Winner Takes All?by Walt Ciechanowski
Winner Takes All?by Walt Ciechanowski
By Walt Ciechanowski
Winner Takes All?
Hi, everybody, sorry for being so late on this one.
Originally, I'd planned on writing a follow-up to my last column, but with a three week hiatus in my current campaign coming, I thought I'd reflect on it a bit more first.
For today's column, I'm actually looking back almost two years. At the time, I was between regular campaigns, and I'd struck up a conversation about running a short game with a friend of mine. Now let me give you a bit of a background on my friend. He's the kind of gamer who, like me, would get turned off if he walked into a new campaign and saw battle maps and miniatures sitting on the table. While he considers himself a "tactician," he's more in the mold of a Holmesian problem-solver than a battlefield general. The third player in our hypothetical game was going to be my wife. While she shows a little interest in problem-solving, she definitely enjoys roleplaying the most. And if my friend and I would get turned off by miniatures and battle maps, my wife would be running for the door.

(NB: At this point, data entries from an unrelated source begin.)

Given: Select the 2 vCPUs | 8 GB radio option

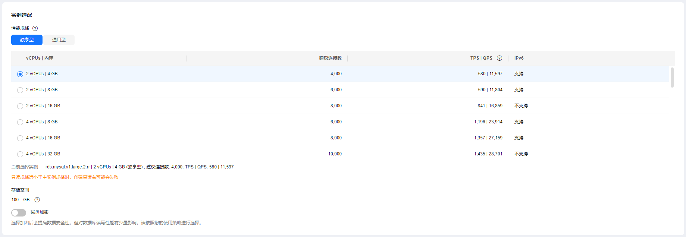Looking at the screenshot, I should coord(20,90).
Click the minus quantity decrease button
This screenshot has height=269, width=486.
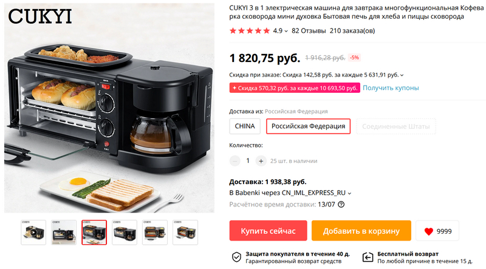coord(235,161)
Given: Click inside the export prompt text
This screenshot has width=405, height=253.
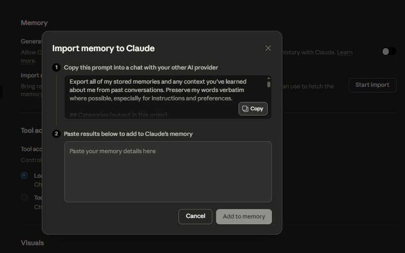Looking at the screenshot, I should (157, 90).
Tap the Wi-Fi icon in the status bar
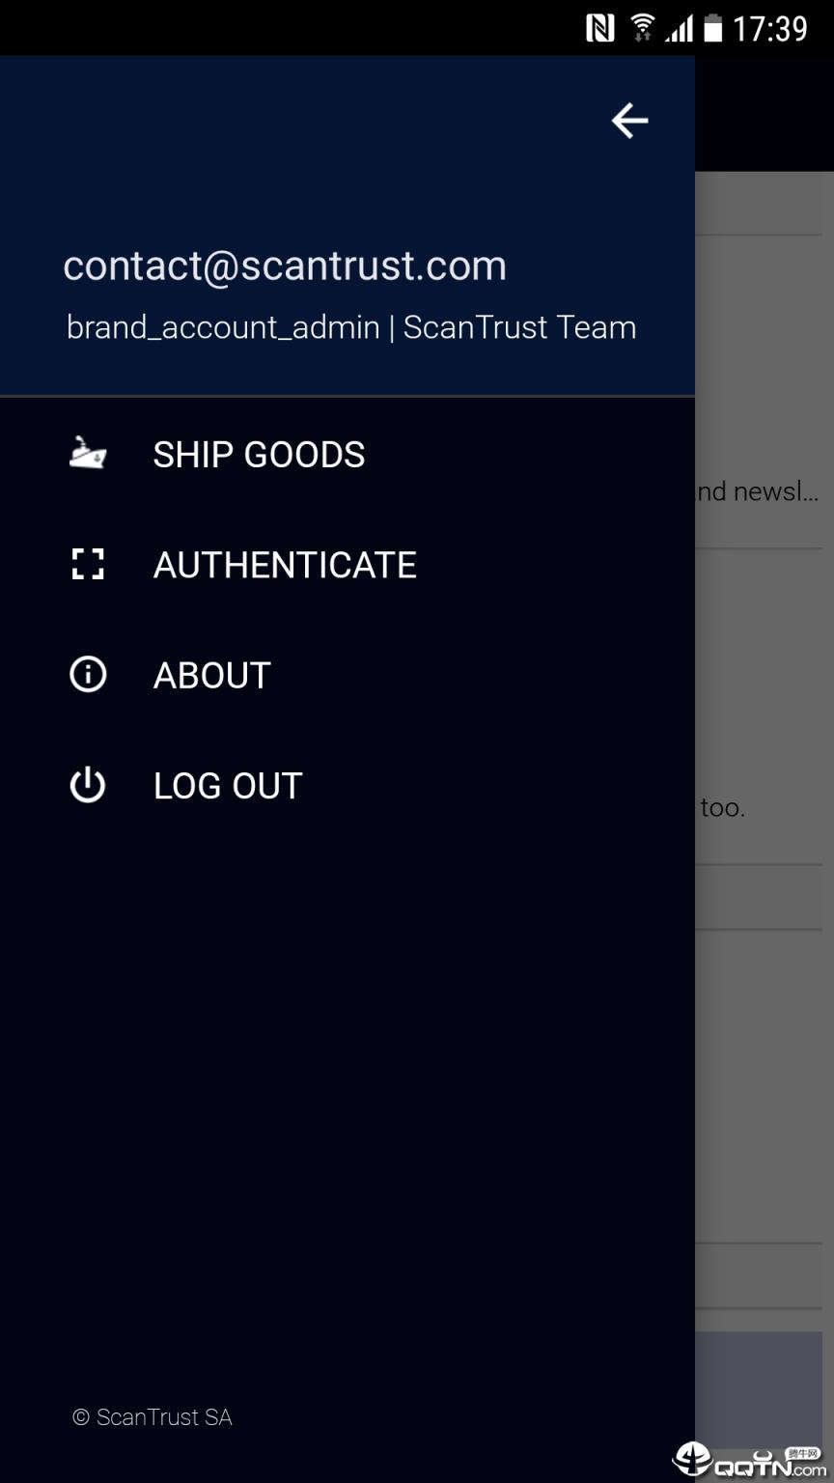 click(x=642, y=29)
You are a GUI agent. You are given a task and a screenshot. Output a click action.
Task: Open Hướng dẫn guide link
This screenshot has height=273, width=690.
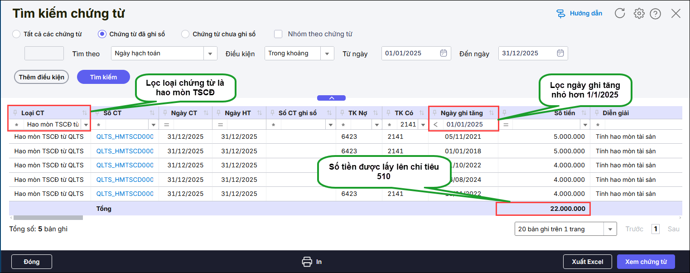[579, 14]
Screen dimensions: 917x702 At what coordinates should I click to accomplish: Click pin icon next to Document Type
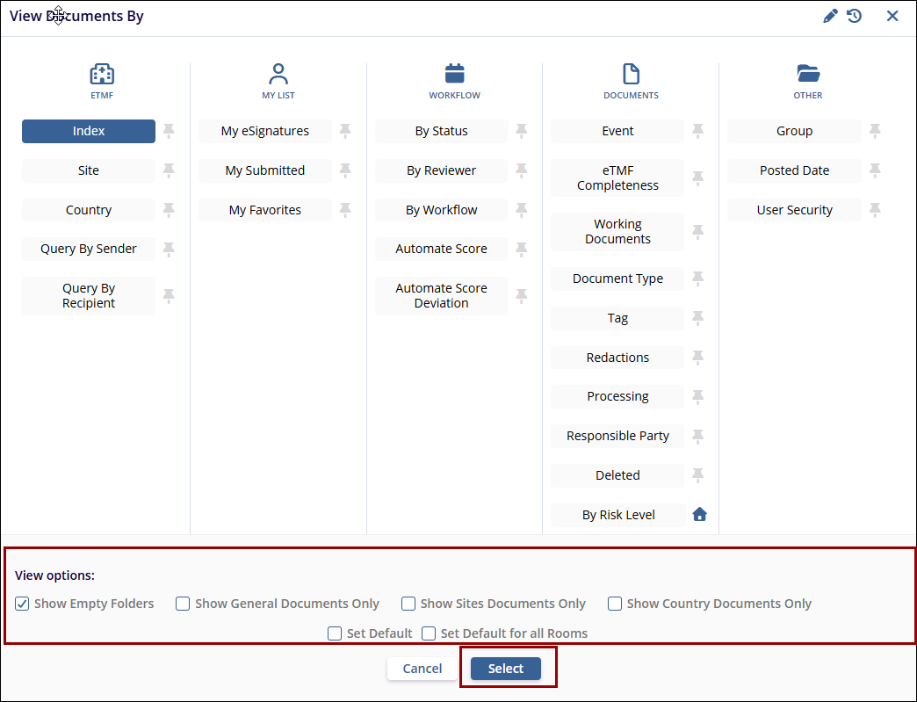698,279
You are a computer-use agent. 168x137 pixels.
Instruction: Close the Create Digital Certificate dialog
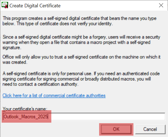pos(161,5)
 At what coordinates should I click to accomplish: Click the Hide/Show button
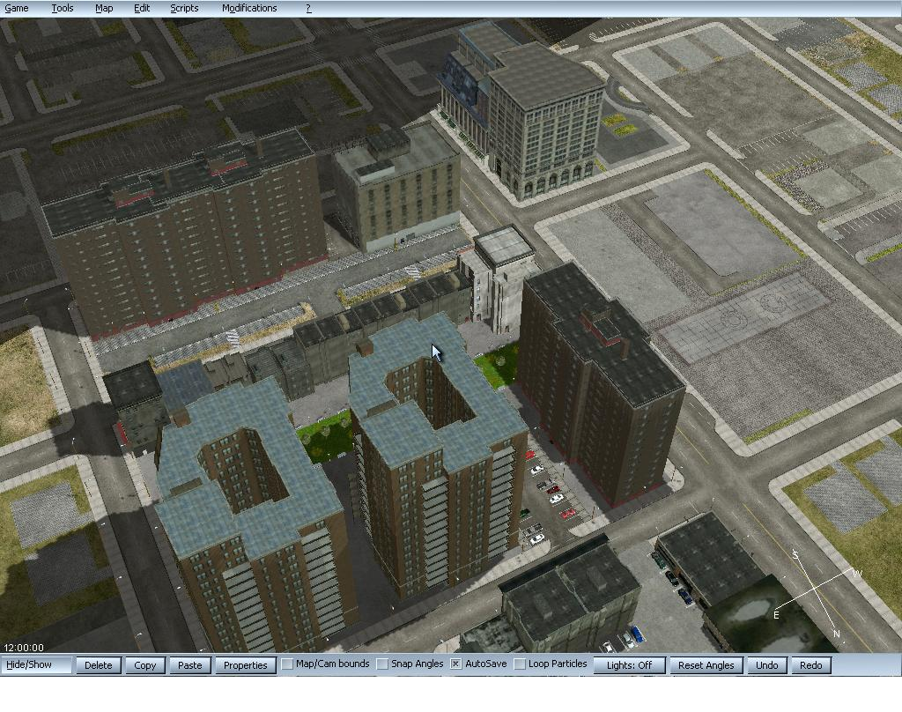coord(37,665)
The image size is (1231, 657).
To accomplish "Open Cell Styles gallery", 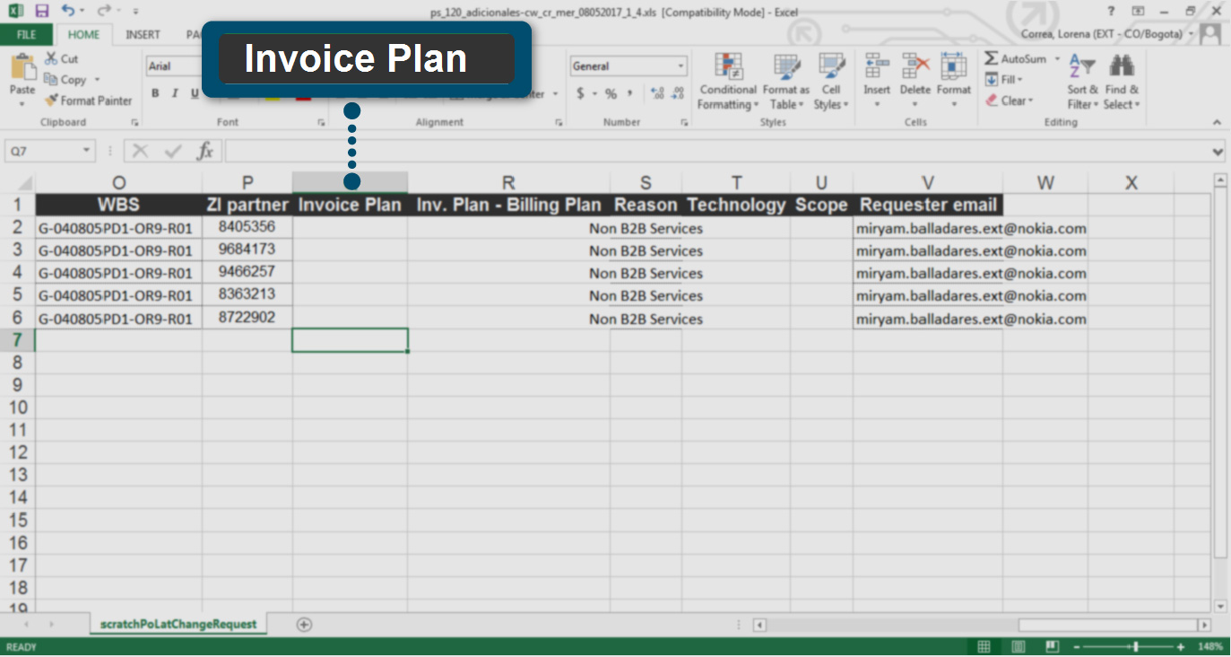I will (x=831, y=82).
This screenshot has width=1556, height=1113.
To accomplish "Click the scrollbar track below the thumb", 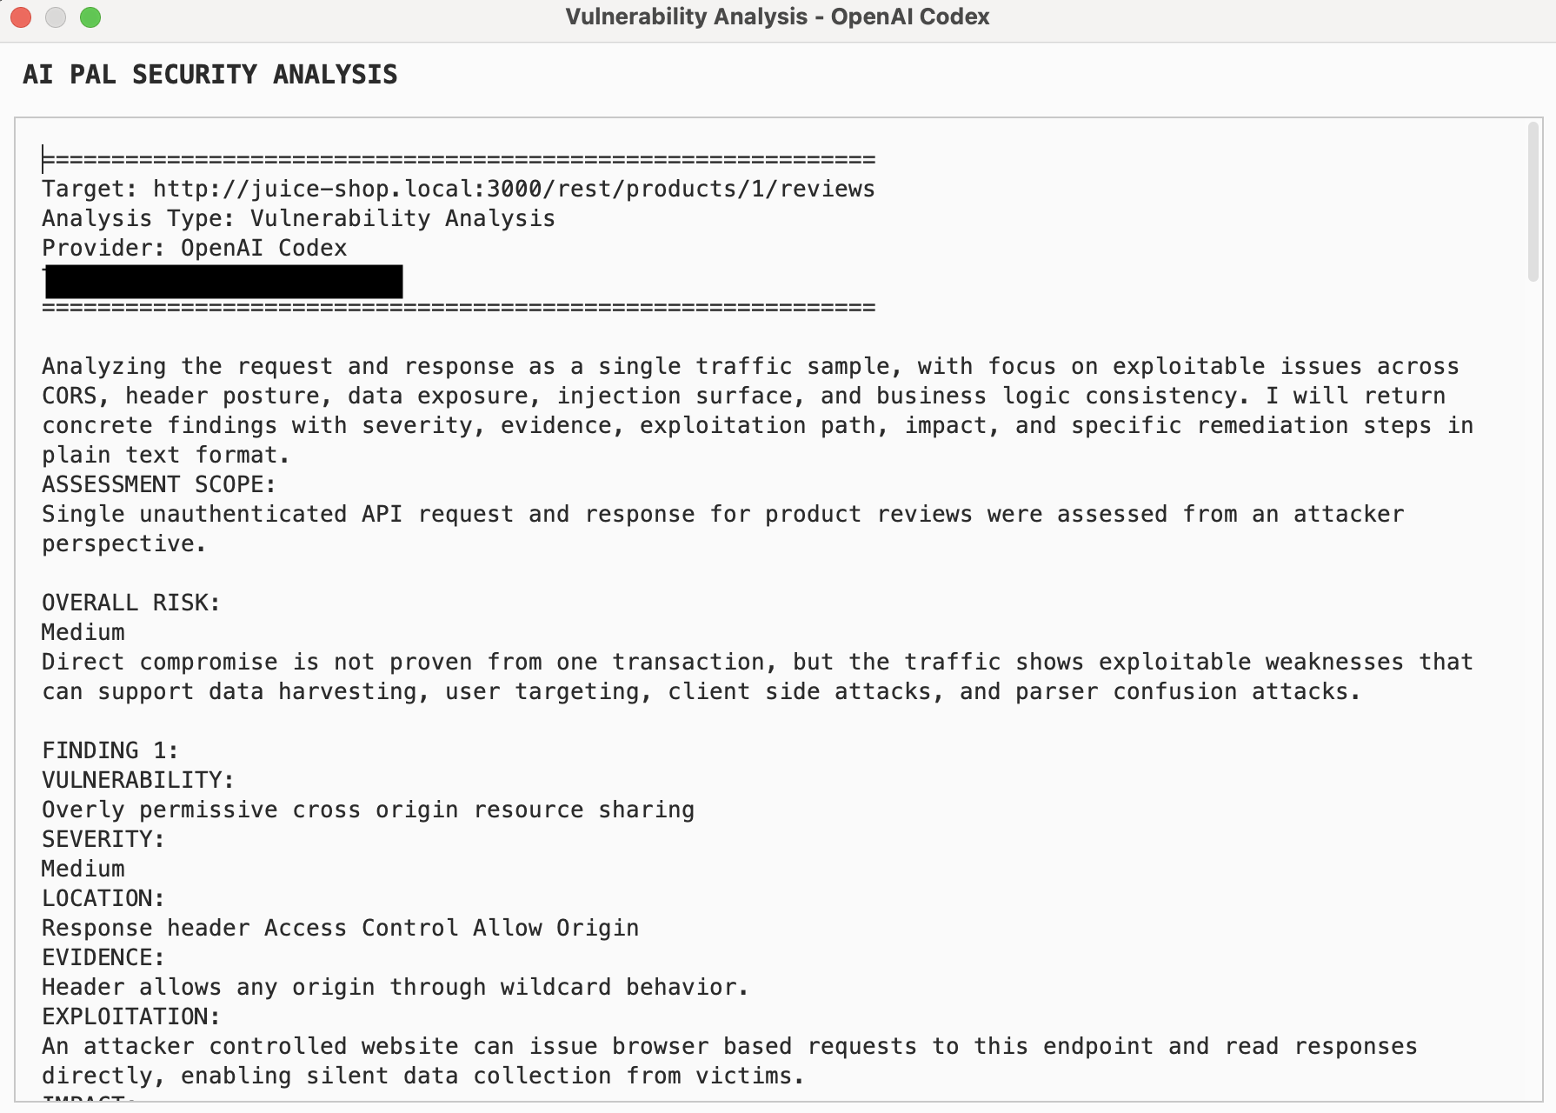I will (1533, 696).
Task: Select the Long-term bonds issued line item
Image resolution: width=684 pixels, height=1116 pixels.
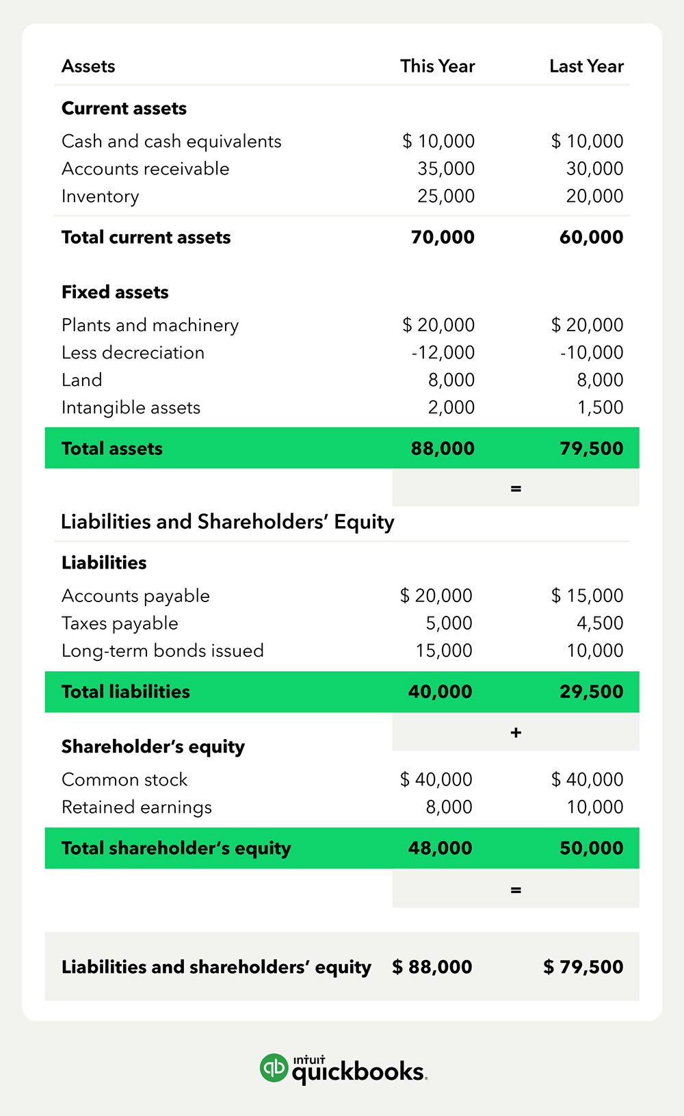Action: pos(162,651)
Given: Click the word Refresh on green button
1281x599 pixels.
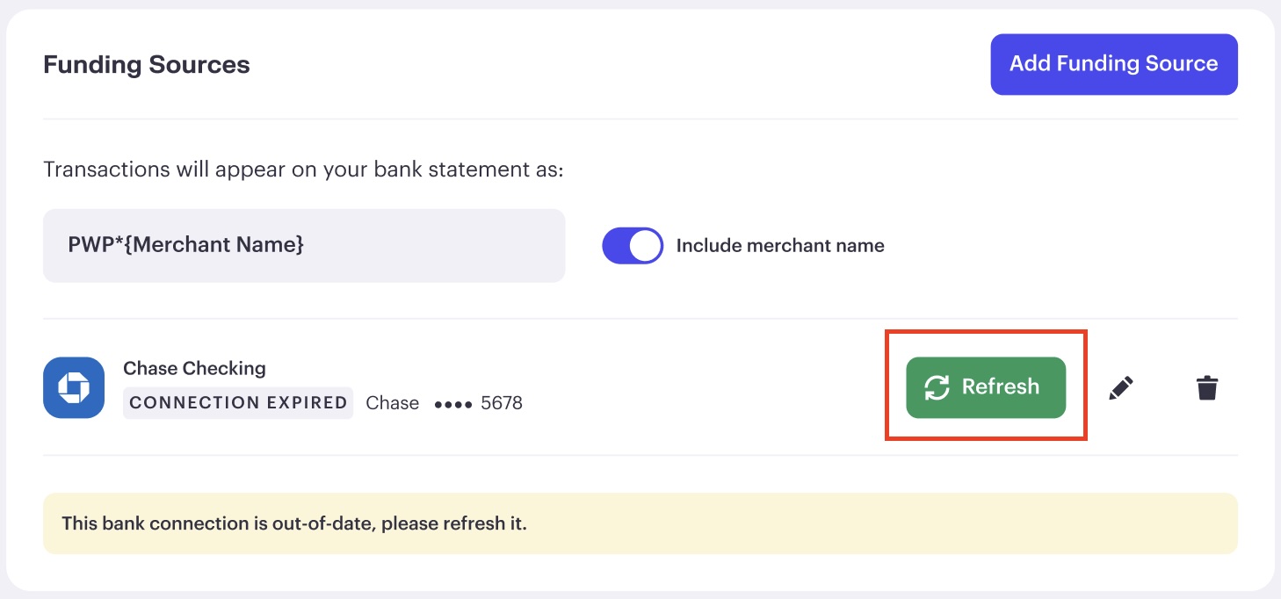Looking at the screenshot, I should (x=1001, y=387).
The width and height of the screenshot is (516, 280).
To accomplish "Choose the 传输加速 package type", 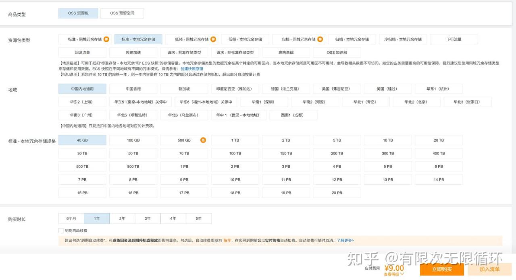I will pyautogui.click(x=133, y=53).
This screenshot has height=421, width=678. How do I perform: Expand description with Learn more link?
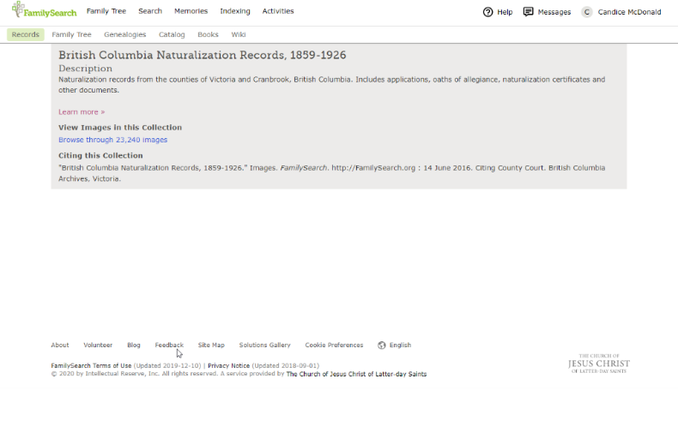tap(82, 112)
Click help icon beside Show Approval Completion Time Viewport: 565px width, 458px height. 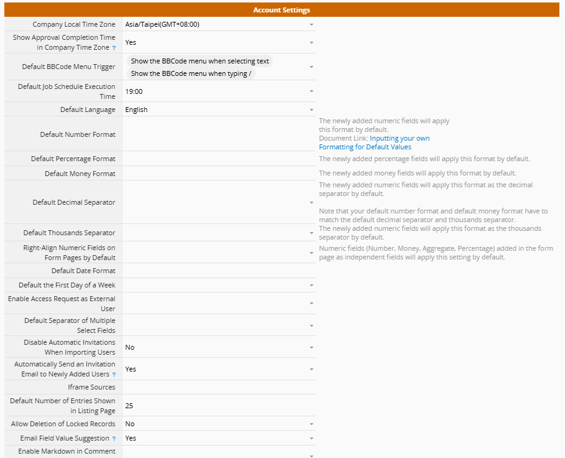point(114,48)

I pitched a post-American Civil War adventure in New England that had shades of Cthulhu. The premise was that my friend would play an ornery grandfather who enjoyed occult treasure hunting in his youth, and my wife would play his devoted granddaughter and caretaker. Neither one of them would be particularly proficient in combat. As such I had constructed the adventure to have as little opportunities for combat as possible.
While I was discussing the rules set we would use, a thought occurred to me. Since we were playing a game that de-emphasized combat, why not boil down combat to a single roll? While that may sound shocking at first, the truth is we do it in most other cases in a roleplaying game. How many times have you wanted to make a research roll in a library and been given all of the information on a single roll? How many seduction attempts rested on a single dice roll?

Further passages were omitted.